RECNET and the UNESCO Chair on Sustainability at the UPC promoved and oriented an alliance in Colombia with the IDIGER from the Bogota City Council, the Botanical Garden of Bogota and the UNESCOSOST Joint Office at the Tecnológico de Antioquia in Medellín, to implement this process of urban transformation in an area affected by environmental risks due to landslides.
The project Cordillera Sur includes different socio-environmental restoration in the territory, in order to recover the area. By 2011, the site was the scene of a mass landslide phenomenon involving the resettle of hundreds of families living in it.
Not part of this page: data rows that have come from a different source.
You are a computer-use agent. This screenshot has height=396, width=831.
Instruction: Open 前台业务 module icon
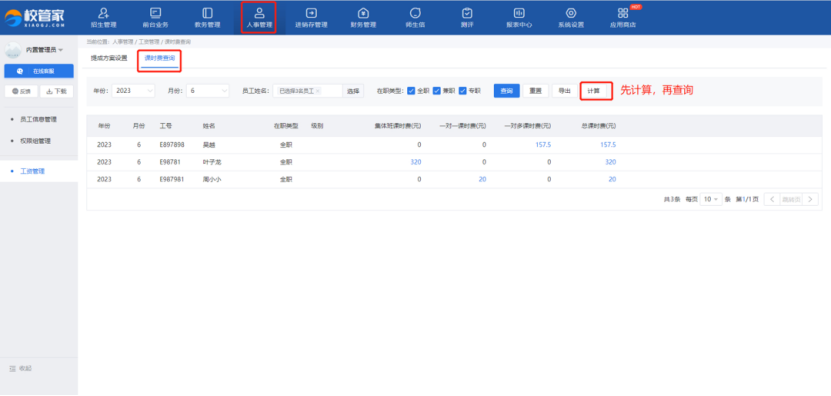coord(155,13)
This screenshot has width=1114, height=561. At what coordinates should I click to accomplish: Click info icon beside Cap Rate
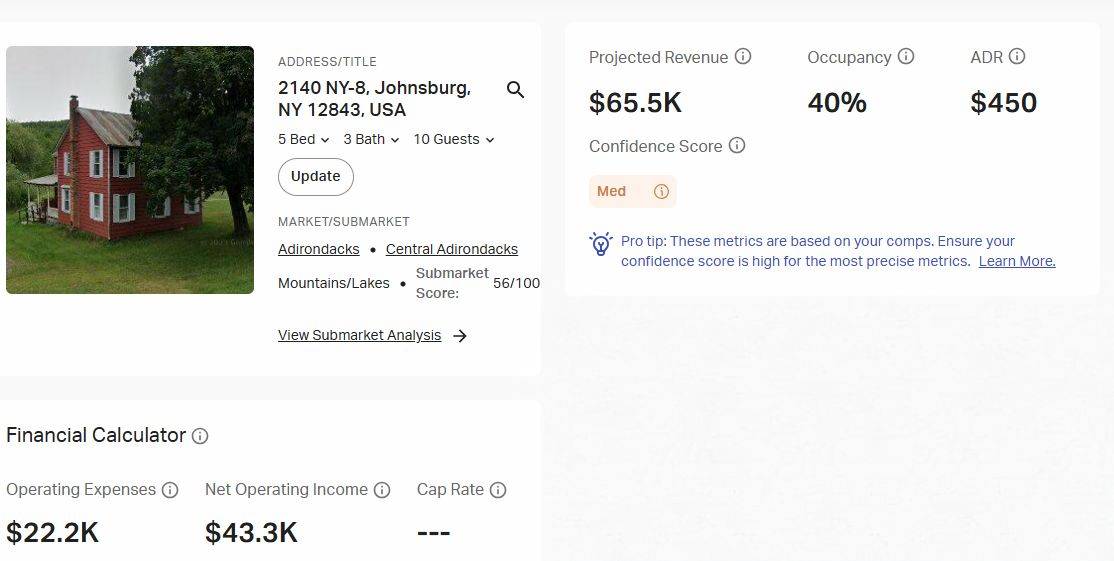pos(498,490)

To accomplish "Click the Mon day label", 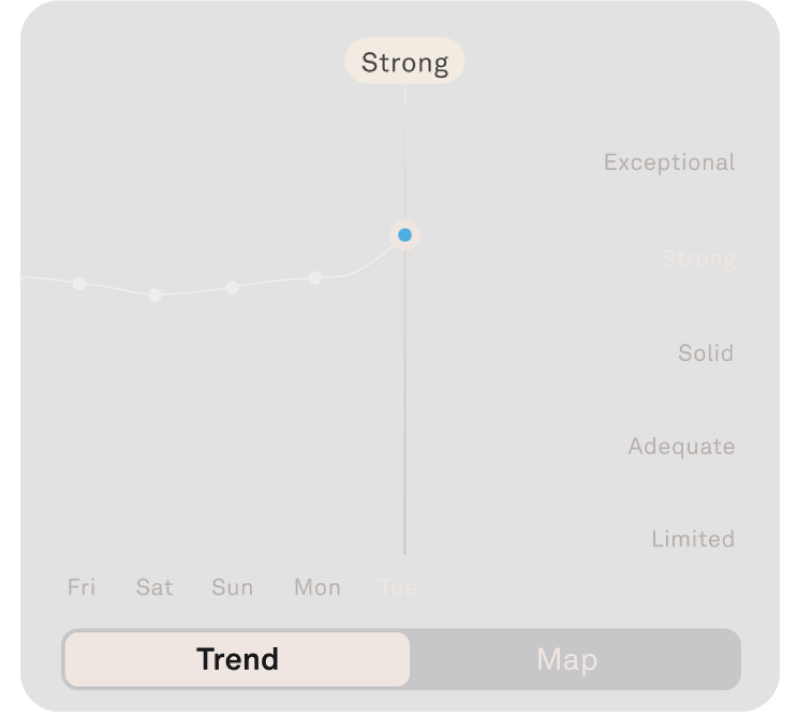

In view of the complexity representing the case for the urban context of the city, the Interadministrative Cooperation Agreement No. 494 of 2014 were developed, which conceives the implementation of socio-environmental actions for sustainable risk mitigation.
The overall objective of the project seeks to join efforts for the development of socio-environmental actions to facilitate recovery, renaturation and appropriation of territory affected by landslide risk in the sectors of Cordillera Sur, Tierra Linda, La Cumbre y Zajón of La Estrella, in the town Ciudad Bolivar, in Bogota.
It is noteworthy that in order to strengthen local capacities and training for employment, the "Diploma in Agroecology and risk management with citizen participation" were developed under the agreement, a training program with 160 hours of theoretical classroom and applied work that seek to train about 40 people in the sector on issues related to the overall sustainability of the territory.
The physical works on site are represented mainly by bioengineering techniques for the proper management of surface and subsurface waters, ecological restoration of ecosystems in the area, landscaping and renaturation, focused mainly in promoting the social appropriation of the recovered territory, through outreach, awareness and motivation for communities in the area, so that may help to mitigate the threat condition and to reduce risk and vulnerability to mass landslides.